Nibali finished two second behind Nairo Quintana, lost 14 seconds to Thibaut Pinot, and eight to Domenico Pozzovivo and Ilnur Zakarin. He gained 1:07 on Dumoulin but that was not enough to move past the Dutchman, who is 38 seconds down on Quintana and five seconds ahead of Nibali. Pinot is fourth overall at 53 seconds down on Quintana, with Zakarin fifth at 1:21 and Pozzovivo is sixth at 1:30. The battle for the final maglia rosa remains excruciatingly close.
Nibali still has a chance of overall victory but Dumoulin and perhaps even Pinot and Zakarin could jump above him in the final 29.3km test from Monza to Milan on Sunday.

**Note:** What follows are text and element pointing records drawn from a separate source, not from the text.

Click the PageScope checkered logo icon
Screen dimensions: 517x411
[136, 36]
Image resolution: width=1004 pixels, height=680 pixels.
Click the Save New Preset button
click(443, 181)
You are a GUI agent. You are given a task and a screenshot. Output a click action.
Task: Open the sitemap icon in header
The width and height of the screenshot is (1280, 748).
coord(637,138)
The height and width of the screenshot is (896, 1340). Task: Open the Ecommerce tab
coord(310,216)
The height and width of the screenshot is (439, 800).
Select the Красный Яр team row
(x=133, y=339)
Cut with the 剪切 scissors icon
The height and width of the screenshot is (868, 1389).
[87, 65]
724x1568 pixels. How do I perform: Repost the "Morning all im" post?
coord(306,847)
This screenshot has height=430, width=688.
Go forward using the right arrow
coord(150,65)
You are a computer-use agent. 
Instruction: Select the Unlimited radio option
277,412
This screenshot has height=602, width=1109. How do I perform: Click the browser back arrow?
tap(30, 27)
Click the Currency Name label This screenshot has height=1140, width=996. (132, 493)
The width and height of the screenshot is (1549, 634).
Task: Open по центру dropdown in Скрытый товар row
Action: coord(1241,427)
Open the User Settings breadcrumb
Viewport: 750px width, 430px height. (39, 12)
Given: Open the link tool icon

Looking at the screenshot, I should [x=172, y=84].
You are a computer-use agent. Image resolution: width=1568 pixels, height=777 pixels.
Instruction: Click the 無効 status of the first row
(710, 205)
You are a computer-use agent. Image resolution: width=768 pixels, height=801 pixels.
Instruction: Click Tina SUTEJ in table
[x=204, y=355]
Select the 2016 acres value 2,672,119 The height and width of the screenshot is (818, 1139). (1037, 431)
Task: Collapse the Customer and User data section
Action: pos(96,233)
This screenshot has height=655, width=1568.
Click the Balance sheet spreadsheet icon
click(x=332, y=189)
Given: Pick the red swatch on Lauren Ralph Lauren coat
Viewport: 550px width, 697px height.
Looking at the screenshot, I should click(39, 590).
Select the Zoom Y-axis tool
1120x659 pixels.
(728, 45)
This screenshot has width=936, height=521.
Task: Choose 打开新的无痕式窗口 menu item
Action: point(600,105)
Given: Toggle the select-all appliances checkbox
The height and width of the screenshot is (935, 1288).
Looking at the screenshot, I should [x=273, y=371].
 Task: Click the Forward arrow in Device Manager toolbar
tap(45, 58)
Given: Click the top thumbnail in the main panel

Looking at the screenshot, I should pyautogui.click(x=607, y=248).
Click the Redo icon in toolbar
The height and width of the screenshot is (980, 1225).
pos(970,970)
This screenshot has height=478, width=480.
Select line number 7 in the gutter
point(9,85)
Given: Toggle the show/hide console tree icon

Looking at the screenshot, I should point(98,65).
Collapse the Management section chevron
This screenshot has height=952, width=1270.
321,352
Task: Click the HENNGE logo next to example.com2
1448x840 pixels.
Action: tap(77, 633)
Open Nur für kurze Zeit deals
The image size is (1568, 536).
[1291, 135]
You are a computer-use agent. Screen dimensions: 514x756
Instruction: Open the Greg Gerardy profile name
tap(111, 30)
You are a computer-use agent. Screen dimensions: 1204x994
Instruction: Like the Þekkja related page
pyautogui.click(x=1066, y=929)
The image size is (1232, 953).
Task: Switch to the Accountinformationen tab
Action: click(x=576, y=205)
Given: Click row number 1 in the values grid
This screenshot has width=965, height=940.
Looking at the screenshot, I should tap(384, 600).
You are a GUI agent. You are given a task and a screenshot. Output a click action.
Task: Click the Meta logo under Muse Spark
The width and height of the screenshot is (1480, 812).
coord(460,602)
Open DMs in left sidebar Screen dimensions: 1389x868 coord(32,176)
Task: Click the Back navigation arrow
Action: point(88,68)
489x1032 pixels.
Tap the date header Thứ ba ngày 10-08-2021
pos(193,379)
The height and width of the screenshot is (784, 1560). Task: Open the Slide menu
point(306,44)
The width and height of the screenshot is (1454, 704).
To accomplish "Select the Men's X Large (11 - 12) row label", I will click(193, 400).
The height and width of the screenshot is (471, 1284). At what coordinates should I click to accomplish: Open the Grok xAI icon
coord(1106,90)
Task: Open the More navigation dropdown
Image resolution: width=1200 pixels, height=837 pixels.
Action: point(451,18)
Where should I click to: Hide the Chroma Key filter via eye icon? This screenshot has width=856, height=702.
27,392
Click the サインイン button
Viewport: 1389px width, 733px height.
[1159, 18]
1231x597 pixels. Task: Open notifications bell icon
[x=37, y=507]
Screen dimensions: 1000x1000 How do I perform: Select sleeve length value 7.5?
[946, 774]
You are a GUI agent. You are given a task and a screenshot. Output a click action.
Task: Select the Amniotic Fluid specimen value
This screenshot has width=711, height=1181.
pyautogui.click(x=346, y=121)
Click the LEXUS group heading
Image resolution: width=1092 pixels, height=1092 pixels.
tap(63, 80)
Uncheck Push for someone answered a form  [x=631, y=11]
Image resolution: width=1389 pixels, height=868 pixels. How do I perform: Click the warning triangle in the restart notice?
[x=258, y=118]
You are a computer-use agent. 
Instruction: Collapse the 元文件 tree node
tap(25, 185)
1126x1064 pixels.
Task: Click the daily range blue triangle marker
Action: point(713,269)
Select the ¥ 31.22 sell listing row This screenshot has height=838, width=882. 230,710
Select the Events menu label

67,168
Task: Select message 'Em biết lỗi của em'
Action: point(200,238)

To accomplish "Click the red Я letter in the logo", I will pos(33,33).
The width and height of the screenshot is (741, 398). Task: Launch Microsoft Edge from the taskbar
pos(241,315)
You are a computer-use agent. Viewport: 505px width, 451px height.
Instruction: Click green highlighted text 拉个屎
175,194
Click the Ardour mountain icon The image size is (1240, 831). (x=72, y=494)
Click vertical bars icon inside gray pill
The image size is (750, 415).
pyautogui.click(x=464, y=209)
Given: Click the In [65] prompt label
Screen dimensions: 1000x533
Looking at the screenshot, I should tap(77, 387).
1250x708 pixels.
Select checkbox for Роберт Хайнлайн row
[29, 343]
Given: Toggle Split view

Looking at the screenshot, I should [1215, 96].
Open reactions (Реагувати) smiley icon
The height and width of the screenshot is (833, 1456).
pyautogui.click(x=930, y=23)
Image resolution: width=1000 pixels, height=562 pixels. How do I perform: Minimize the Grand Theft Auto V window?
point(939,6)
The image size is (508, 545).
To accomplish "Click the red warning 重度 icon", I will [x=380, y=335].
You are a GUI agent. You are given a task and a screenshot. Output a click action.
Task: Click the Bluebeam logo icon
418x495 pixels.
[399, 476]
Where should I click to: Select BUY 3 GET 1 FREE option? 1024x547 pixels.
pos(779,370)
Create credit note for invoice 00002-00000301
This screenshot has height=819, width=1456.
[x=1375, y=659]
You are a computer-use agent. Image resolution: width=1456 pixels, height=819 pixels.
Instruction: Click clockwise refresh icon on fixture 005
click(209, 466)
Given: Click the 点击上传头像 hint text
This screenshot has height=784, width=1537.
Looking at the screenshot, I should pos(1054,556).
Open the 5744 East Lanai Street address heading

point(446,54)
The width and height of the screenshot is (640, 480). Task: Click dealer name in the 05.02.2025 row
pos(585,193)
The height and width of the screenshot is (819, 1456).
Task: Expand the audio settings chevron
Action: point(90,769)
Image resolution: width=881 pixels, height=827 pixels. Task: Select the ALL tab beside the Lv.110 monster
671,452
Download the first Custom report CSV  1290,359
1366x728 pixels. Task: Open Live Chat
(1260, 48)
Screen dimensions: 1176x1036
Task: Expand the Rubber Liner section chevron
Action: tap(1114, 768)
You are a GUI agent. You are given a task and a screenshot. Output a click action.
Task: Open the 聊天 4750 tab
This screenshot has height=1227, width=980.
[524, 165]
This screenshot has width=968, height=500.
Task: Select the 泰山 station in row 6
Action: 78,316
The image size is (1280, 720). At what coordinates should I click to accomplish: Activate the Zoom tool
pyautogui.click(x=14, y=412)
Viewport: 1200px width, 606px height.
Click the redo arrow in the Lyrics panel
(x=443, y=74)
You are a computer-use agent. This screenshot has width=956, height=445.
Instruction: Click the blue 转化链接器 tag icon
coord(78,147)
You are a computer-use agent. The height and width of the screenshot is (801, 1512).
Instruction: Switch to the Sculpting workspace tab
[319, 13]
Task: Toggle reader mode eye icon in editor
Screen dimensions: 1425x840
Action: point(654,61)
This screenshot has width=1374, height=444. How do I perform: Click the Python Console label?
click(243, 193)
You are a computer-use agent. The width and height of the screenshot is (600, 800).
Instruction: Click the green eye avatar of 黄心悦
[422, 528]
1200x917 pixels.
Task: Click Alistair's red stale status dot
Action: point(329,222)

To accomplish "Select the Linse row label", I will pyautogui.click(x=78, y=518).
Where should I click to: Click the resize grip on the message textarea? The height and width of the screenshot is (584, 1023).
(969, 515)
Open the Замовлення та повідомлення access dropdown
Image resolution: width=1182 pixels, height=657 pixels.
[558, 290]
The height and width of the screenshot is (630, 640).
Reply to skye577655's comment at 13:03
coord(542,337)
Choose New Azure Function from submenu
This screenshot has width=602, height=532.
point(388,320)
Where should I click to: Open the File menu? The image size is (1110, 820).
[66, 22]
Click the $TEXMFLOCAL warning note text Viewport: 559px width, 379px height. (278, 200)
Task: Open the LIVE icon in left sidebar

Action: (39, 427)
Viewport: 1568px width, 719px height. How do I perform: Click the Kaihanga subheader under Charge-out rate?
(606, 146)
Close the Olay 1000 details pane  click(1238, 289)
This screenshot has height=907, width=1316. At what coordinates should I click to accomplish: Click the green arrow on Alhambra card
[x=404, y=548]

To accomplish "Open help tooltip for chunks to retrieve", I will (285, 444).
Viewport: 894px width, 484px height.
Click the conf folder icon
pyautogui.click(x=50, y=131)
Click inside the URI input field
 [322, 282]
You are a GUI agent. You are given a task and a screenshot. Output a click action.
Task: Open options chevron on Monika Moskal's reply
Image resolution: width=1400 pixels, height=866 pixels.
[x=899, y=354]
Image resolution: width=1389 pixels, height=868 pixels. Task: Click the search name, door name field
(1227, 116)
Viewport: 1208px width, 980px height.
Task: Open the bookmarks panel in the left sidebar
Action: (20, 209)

Saturday’s 190km stage to Asiago includes the iconic Monte Grappa climb and then the final hairpin-packed Foza climb up to Asiago. With Nibali forced to ride defensively in the time trial, he will have to go on the attack on Saturday or accept a podium spot or even worse on Sunday.
“Looking at the new classification, it’s going to be a very complex and difficult final two stages,” Nibali accepted.
“It’s going to be difficult to turn things upside own because everybody is watching each other and looking for a solo move that can gain them a few seconds.
“Tom lost time today, but he’s still up there and has a chance of victory. We’ll see how he recovers after suffering today and we’ll see what happens tomorrow. Everybody will try more single attacks trying to earn whatever seconds they can before the time trial. Monte Grappa is a serious climb and also a serious descent…”
A lesson in respect amongst Grand Tour rivals
Nibali was happy to face questions about his spat with Dumoulin after Thursday's stage. Despite his Sicilian pride and well-known stubbornness, Nibali accepted Dumoulin’s apology before the start of Friday's stage but offered a lesson in respect amongst Grand Tour rivals.
“I watched and learned from the great riders I’ve raced with, but I’ve never seen someone so cocky like he was yesterday,” Nibali pointed out.
“He apologised to me at the start and with the others in the peloton, so we’ve drawn a line under it all. That’s the good thing about cycling and racing. You can make mistakes, apologise and then all start racing again out on the road. I think it was a nobile gesture on his part. The case is closed. We’re all focused on the final two days of racing. That’s what counts now.”